### Work order
Exact copies of all the records below should be returned.

* * * *

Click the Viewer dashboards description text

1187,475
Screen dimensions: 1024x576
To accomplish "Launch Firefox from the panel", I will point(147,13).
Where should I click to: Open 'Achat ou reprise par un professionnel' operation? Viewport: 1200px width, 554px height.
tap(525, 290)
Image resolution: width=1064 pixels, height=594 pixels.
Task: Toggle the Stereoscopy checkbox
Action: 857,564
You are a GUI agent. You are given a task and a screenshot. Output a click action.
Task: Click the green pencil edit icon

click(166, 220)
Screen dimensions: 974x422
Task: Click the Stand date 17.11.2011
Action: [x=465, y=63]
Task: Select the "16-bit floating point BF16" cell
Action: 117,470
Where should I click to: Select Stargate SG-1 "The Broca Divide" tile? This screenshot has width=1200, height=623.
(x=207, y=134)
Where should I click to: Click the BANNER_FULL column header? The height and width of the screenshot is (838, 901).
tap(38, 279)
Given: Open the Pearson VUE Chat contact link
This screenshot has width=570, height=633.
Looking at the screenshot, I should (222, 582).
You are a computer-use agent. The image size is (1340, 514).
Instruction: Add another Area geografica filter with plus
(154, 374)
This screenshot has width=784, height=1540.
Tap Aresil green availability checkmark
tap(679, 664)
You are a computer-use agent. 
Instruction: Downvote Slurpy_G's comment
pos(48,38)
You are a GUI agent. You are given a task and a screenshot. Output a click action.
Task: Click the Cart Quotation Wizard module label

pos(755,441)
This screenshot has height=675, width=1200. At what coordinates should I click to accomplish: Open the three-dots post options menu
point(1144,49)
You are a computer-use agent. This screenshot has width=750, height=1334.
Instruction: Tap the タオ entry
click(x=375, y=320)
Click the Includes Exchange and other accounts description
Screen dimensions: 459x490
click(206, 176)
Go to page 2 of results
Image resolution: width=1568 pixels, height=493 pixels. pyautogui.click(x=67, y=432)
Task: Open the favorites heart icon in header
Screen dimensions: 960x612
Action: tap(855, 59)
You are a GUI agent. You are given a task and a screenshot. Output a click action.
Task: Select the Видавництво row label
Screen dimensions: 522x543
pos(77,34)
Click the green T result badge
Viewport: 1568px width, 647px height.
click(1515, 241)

* * * *

### Solution to this problem
Click the Viewer dashboards description text

1187,475
Screen dimensions: 1024x576
To accomplish "Launch Firefox from the panel", I will point(147,13).
Where should I click to: Open 'Achat ou reprise par un professionnel' operation? Viewport: 1200px width, 554px height.
tap(525, 290)
Image resolution: width=1064 pixels, height=594 pixels.
Task: Toggle the Stereoscopy checkbox
Action: 857,564
You are a GUI agent. You are given a task and a screenshot. Output a click action.
Task: Click the green pencil edit icon

click(166, 220)
Screen dimensions: 974x422
Task: Click the Stand date 17.11.2011
Action: [x=465, y=63]
Task: Select the "16-bit floating point BF16" cell
Action: 117,470
Where should I click to: Select Stargate SG-1 "The Broca Divide" tile? This screenshot has width=1200, height=623.
(x=207, y=134)
Where should I click to: Click the BANNER_FULL column header? The height and width of the screenshot is (838, 901).
tap(38, 279)
Given: Open the Pearson VUE Chat contact link
This screenshot has width=570, height=633.
Looking at the screenshot, I should (222, 582).
You are a computer-use agent. The image size is (1340, 514).
Instruction: Add another Area geografica filter with plus
(154, 374)
This screenshot has width=784, height=1540.
Tap Aresil green availability checkmark
tap(679, 664)
You are a computer-use agent. 
Instruction: Downvote Slurpy_G's comment
pos(48,38)
You are a GUI agent. You are given a task and a screenshot. Output a click action.
Task: Click the Cart Quotation Wizard module label

pos(755,441)
This screenshot has height=675, width=1200. At what coordinates should I click to accomplish: Open the three-dots post options menu
point(1144,49)
You are a computer-use agent. This screenshot has width=750, height=1334.
Instruction: Tap the タオ entry
click(x=375, y=320)
Click the Includes Exchange and other accounts description
Screen dimensions: 459x490
click(206, 176)
Go to page 2 of results
Image resolution: width=1568 pixels, height=493 pixels. pyautogui.click(x=67, y=432)
Task: Open the favorites heart icon in header
Screen dimensions: 960x612
Action: tap(855, 59)
You are a GUI agent. You are given a task and a screenshot. Output a click action.
Task: Select the Видавництво row label
Screen dimensions: 522x543
pos(77,34)
Click the green T result badge
Viewport: 1568px width, 647px height.
click(1515, 241)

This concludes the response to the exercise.